同じ言葉を何度、口にしたろう。上海で行われていたフィギュアスケートの世界選手権で連覇を逃し、銀メダルに終わった羽生結弦(はにゅう・ゆづる、20)は、「悔しい」を連発した。本当に悔しそうだった。
波瀾万丈だった今季の最終戦である。中国杯での衝突、流血事故に始まり、NHK杯の強行出場、グランプリファイナルの制覇。全日本選手権の3連覇を飾った直後に尿膜管遺残症の腹部手術。ようやく氷上練習に戻ると、今度は右足首を捻挫した。練習の再々開は、3月に入ってからだった。

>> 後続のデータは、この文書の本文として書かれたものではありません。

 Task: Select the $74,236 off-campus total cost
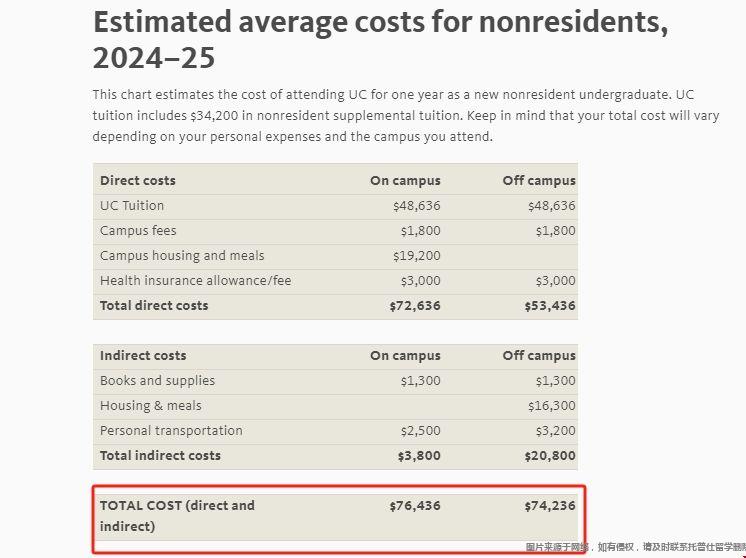pyautogui.click(x=550, y=506)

関係者の不安をよそに、羽生は五輪金メダリストとして世界選手権の連覇だけを狙っていた。ショートプログラム(SP)で首位に立ち、フリーの演技に臨んだが、冒頭の4回転サルコーが2回転となり、続く4回転トーループで転倒した。
それでも演技は崩れず、後半は完璧な滑りをみせたが、4回転の失敗が響き、スペインのハビエル・フェルナンデスに逆転を許した。
フェルナンデスは同じブライアン・オーサー氏に師事する同門の友人であり、安藤美姫(みき)さんのパートナーでもある。